All entries must be given again in full, exactly as they were supplied.

_Stored data_
.....

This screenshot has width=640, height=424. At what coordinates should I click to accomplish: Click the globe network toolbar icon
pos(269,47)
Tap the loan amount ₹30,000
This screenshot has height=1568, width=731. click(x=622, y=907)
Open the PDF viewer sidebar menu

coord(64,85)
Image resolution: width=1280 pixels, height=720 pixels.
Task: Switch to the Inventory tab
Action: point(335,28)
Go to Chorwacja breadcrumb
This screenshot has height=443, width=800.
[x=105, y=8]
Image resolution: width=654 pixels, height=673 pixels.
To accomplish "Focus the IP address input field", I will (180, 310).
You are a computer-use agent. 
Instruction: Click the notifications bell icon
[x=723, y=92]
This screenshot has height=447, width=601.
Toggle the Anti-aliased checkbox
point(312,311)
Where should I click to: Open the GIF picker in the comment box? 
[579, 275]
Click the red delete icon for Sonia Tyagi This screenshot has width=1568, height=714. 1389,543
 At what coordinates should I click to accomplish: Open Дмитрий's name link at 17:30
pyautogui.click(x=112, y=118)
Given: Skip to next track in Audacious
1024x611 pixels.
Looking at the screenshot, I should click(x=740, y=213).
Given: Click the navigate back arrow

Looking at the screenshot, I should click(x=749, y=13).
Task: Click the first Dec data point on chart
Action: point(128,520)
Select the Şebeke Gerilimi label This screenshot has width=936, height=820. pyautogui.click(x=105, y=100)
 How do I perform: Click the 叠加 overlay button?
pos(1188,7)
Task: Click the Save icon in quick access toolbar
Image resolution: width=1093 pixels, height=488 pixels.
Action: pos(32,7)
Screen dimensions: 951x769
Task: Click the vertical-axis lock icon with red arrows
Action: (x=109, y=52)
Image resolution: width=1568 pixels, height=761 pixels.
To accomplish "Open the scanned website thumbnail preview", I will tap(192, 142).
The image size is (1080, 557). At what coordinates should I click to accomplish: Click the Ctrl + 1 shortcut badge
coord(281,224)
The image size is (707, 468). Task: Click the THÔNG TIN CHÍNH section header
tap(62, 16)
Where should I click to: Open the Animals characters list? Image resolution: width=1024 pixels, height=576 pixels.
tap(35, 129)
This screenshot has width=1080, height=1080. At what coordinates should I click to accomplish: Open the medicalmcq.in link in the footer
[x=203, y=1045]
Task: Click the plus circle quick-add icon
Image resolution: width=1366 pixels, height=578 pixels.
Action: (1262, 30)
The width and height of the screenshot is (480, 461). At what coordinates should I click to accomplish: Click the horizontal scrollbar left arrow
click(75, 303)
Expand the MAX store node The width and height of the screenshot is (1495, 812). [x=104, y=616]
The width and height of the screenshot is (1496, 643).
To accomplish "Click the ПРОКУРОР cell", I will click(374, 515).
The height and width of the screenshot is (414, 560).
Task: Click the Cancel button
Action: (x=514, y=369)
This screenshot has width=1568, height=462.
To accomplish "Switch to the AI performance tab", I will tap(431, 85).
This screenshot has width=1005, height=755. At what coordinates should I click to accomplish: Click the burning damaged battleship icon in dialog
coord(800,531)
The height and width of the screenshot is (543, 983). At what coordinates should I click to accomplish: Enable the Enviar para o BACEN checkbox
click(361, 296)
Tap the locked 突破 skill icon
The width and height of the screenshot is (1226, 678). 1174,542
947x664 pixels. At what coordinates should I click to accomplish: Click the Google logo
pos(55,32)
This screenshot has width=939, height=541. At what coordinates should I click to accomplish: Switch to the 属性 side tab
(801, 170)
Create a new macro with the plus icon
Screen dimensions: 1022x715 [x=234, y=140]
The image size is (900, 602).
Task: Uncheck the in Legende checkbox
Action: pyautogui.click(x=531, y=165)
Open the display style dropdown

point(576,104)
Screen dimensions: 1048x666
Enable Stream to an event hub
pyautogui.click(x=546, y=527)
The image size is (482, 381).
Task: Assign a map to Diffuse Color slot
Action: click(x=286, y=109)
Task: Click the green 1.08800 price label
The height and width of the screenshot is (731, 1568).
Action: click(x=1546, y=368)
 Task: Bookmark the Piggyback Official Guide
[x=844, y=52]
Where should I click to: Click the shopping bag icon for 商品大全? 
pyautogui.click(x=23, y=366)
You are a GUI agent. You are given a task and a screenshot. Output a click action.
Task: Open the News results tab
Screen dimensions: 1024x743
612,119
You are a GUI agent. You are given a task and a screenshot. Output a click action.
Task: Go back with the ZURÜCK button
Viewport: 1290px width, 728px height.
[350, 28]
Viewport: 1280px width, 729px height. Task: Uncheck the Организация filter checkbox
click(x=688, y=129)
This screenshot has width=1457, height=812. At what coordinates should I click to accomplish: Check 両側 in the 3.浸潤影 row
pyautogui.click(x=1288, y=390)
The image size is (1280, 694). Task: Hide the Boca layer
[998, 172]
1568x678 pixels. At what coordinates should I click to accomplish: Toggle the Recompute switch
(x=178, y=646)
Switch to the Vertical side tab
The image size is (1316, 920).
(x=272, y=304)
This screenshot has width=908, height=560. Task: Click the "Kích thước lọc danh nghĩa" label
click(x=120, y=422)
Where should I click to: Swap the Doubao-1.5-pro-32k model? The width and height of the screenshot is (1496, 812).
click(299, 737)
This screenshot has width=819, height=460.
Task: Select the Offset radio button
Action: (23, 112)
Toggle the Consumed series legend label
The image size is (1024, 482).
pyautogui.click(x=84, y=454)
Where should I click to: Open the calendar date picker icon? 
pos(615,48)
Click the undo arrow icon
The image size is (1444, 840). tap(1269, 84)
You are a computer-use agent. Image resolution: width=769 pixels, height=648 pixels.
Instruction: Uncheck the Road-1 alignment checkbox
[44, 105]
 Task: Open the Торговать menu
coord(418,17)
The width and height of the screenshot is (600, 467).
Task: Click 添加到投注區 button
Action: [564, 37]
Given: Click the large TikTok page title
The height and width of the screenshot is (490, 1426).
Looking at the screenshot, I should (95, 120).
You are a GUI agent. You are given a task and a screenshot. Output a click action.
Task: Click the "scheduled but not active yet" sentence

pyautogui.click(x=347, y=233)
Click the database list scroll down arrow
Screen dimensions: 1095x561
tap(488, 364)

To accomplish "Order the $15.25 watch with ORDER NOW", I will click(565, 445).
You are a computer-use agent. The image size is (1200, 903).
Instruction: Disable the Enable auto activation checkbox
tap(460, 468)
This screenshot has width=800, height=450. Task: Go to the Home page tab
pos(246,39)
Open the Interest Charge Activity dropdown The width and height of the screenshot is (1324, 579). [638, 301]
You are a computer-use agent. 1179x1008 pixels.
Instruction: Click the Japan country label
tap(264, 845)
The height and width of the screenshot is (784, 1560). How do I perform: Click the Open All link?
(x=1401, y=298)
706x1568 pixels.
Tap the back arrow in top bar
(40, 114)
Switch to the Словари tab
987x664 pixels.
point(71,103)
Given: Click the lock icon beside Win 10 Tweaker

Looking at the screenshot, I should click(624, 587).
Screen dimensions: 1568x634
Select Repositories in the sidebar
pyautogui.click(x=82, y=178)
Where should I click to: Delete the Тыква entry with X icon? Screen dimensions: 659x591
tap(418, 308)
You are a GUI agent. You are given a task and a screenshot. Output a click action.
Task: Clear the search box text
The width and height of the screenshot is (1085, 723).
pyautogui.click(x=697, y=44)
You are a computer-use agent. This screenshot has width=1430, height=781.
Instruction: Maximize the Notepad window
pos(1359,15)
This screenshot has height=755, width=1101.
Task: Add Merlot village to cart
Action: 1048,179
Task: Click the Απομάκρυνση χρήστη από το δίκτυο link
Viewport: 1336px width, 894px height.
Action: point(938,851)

.....

_RESULT BELOW_
This screenshot has width=640, height=424. At what coordinates should I click to accomplish: Click the globe network toolbar icon
pos(269,47)
Tap the loan amount ₹30,000
This screenshot has height=1568, width=731. click(x=622, y=907)
Open the PDF viewer sidebar menu

coord(64,85)
Image resolution: width=1280 pixels, height=720 pixels.
Task: Switch to the Inventory tab
Action: point(335,28)
Go to Chorwacja breadcrumb
This screenshot has height=443, width=800.
[x=105, y=8]
Image resolution: width=654 pixels, height=673 pixels.
To accomplish "Focus the IP address input field", I will (180, 310).
You are a computer-use agent. 
Instruction: Click the notifications bell icon
[x=723, y=92]
This screenshot has height=447, width=601.
Toggle the Anti-aliased checkbox
point(312,311)
Where should I click to: Open the GIF picker in the comment box? 
[579, 275]
Click the red delete icon for Sonia Tyagi This screenshot has width=1568, height=714. 1389,543
 At what coordinates should I click to accomplish: Open Дмитрий's name link at 17:30
pyautogui.click(x=112, y=118)
Given: Skip to next track in Audacious
1024x611 pixels.
Looking at the screenshot, I should click(x=740, y=213).
Given: Click the navigate back arrow

Looking at the screenshot, I should click(x=749, y=13).
Task: Click the first Dec data point on chart
Action: point(128,520)
Select the Şebeke Gerilimi label This screenshot has width=936, height=820. pyautogui.click(x=105, y=100)
 How do I perform: Click the 叠加 overlay button?
pos(1188,7)
Task: Click the Save icon in quick access toolbar
Image resolution: width=1093 pixels, height=488 pixels.
Action: pos(32,7)
Screen dimensions: 951x769
Task: Click the vertical-axis lock icon with red arrows
Action: (x=109, y=52)
Image resolution: width=1568 pixels, height=761 pixels.
To accomplish "Open the scanned website thumbnail preview", I will tap(192, 142).
The image size is (1080, 557). At what coordinates should I click to accomplish: Click the Ctrl + 1 shortcut badge
coord(281,224)
The image size is (707, 468). Task: Click the THÔNG TIN CHÍNH section header
tap(62, 16)
Where should I click to: Open the Animals characters list? Image resolution: width=1024 pixels, height=576 pixels.
tap(35, 129)
This screenshot has width=1080, height=1080. At what coordinates should I click to accomplish: Open the medicalmcq.in link in the footer
[x=203, y=1045]
Task: Click the plus circle quick-add icon
Image resolution: width=1366 pixels, height=578 pixels.
Action: (1262, 30)
The width and height of the screenshot is (480, 461). At what coordinates should I click to accomplish: Click the horizontal scrollbar left arrow
click(75, 303)
Expand the MAX store node The width and height of the screenshot is (1495, 812). [x=104, y=616]
The width and height of the screenshot is (1496, 643).
To accomplish "Click the ПРОКУРОР cell", I will click(374, 515).
The height and width of the screenshot is (414, 560).
Task: Click the Cancel button
Action: (x=514, y=369)
This screenshot has width=1568, height=462.
To accomplish "Switch to the AI performance tab", I will tap(431, 85).
This screenshot has width=1005, height=755. At what coordinates should I click to accomplish: Click the burning damaged battleship icon in dialog
coord(800,531)
The height and width of the screenshot is (543, 983). At what coordinates should I click to accomplish: Enable the Enviar para o BACEN checkbox
click(361, 296)
Tap the locked 突破 skill icon
The width and height of the screenshot is (1226, 678). 1174,542
947x664 pixels. At what coordinates should I click to accomplish: Click the Google logo
pos(55,32)
This screenshot has width=939, height=541. At what coordinates should I click to accomplish: Switch to the 属性 side tab
(801, 170)
Create a new macro with the plus icon
Screen dimensions: 1022x715 [x=234, y=140]
The image size is (900, 602).
Task: Uncheck the in Legende checkbox
Action: pyautogui.click(x=531, y=165)
Open the display style dropdown

point(576,104)
Screen dimensions: 1048x666
Enable Stream to an event hub
pyautogui.click(x=546, y=527)
The image size is (482, 381).
Task: Assign a map to Diffuse Color slot
Action: click(x=286, y=109)
Task: Click the green 1.08800 price label
The height and width of the screenshot is (731, 1568).
Action: click(x=1546, y=368)
 Task: Bookmark the Piggyback Official Guide
[x=844, y=52]
Where should I click to: Click the shopping bag icon for 商品大全? 
pyautogui.click(x=23, y=366)
You are a GUI agent. You are given a task and a screenshot. Output a click action.
Task: Open the News results tab
Screen dimensions: 1024x743
612,119
You are a GUI agent. You are given a task and a screenshot. Output a click action.
Task: Go back with the ZURÜCK button
Viewport: 1290px width, 728px height.
[350, 28]
Viewport: 1280px width, 729px height. Task: Uncheck the Организация filter checkbox
click(x=688, y=129)
This screenshot has width=1457, height=812. At what coordinates should I click to accomplish: Check 両側 in the 3.浸潤影 row
pyautogui.click(x=1288, y=390)
The image size is (1280, 694). Task: Hide the Boca layer
[998, 172]
1568x678 pixels. At what coordinates should I click to accomplish: Toggle the Recompute switch
(x=178, y=646)
Switch to the Vertical side tab
The image size is (1316, 920).
(x=272, y=304)
This screenshot has width=908, height=560. Task: Click the "Kích thước lọc danh nghĩa" label
click(x=120, y=422)
Where should I click to: Swap the Doubao-1.5-pro-32k model? The width and height of the screenshot is (1496, 812).
click(299, 737)
This screenshot has width=819, height=460.
Task: Select the Offset radio button
Action: (23, 112)
Toggle the Consumed series legend label
The image size is (1024, 482).
pyautogui.click(x=84, y=454)
Where should I click to: Open the calendar date picker icon? 
pos(615,48)
Click the undo arrow icon
The image size is (1444, 840). tap(1269, 84)
You are a computer-use agent. Image resolution: width=769 pixels, height=648 pixels.
Instruction: Uncheck the Road-1 alignment checkbox
[44, 105]
 Task: Open the Торговать menu
coord(418,17)
The width and height of the screenshot is (600, 467).
Task: Click 添加到投注區 button
Action: [564, 37]
Given: Click the large TikTok page title
The height and width of the screenshot is (490, 1426).
Looking at the screenshot, I should (95, 120).
You are a GUI agent. You are given a task and a screenshot. Output a click action.
Task: Click the "scheduled but not active yet" sentence

pyautogui.click(x=347, y=233)
Click the database list scroll down arrow
Screen dimensions: 1095x561
tap(488, 364)

To accomplish "Order the $15.25 watch with ORDER NOW", I will click(565, 445).
You are a computer-use agent. The image size is (1200, 903).
Instruction: Disable the Enable auto activation checkbox
tap(460, 468)
This screenshot has width=800, height=450. Task: Go to the Home page tab
pos(246,39)
Open the Interest Charge Activity dropdown The width and height of the screenshot is (1324, 579). [638, 301]
You are a computer-use agent. 1179x1008 pixels.
Instruction: Click the Japan country label
tap(264, 845)
The height and width of the screenshot is (784, 1560). How do I perform: Click the Open All link?
(x=1401, y=298)
706x1568 pixels.
Tap the back arrow in top bar
(40, 114)
Switch to the Словари tab
987x664 pixels.
point(71,103)
Given: Click the lock icon beside Win 10 Tweaker

Looking at the screenshot, I should click(624, 587).
Screen dimensions: 1568x634
Select Repositories in the sidebar
pyautogui.click(x=82, y=178)
Where should I click to: Delete the Тыква entry with X icon? Screen dimensions: 659x591
tap(418, 308)
You are a GUI agent. You are given a task and a screenshot. Output a click action.
Task: Clear the search box text
The width and height of the screenshot is (1085, 723).
pyautogui.click(x=697, y=44)
You are a computer-use agent. This screenshot has width=1430, height=781.
Instruction: Maximize the Notepad window
pos(1359,15)
This screenshot has height=755, width=1101.
Task: Add Merlot village to cart
Action: 1048,179
Task: Click the Απομάκρυνση χρήστη από το δίκτυο link
Viewport: 1336px width, 894px height.
Action: point(938,851)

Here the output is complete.